Entries on target coordinates

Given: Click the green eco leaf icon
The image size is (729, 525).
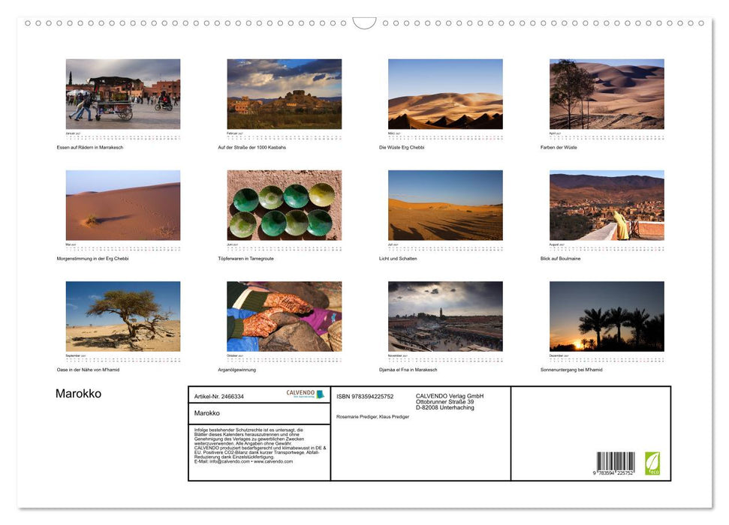Looking at the screenshot, I should pos(652,464).

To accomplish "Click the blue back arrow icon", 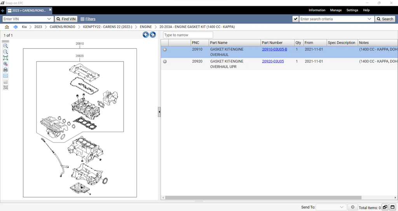I will (16, 27).
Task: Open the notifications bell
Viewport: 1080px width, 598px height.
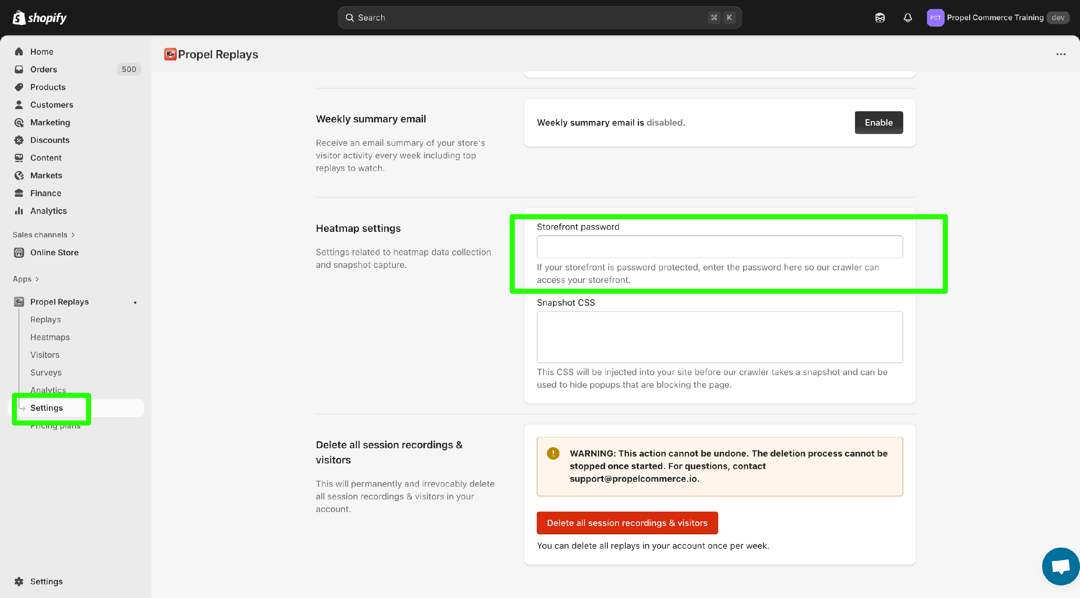Action: point(907,18)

§ **To be done**: Copy the entries above word for word, from the line with "Task: Open the notifications bell" through the end of the entries. Leave the pictures out of your copy.

§ **Solution for this problem**:
Task: Open the notifications bell
Viewport: 1080px width, 598px height.
Action: point(907,18)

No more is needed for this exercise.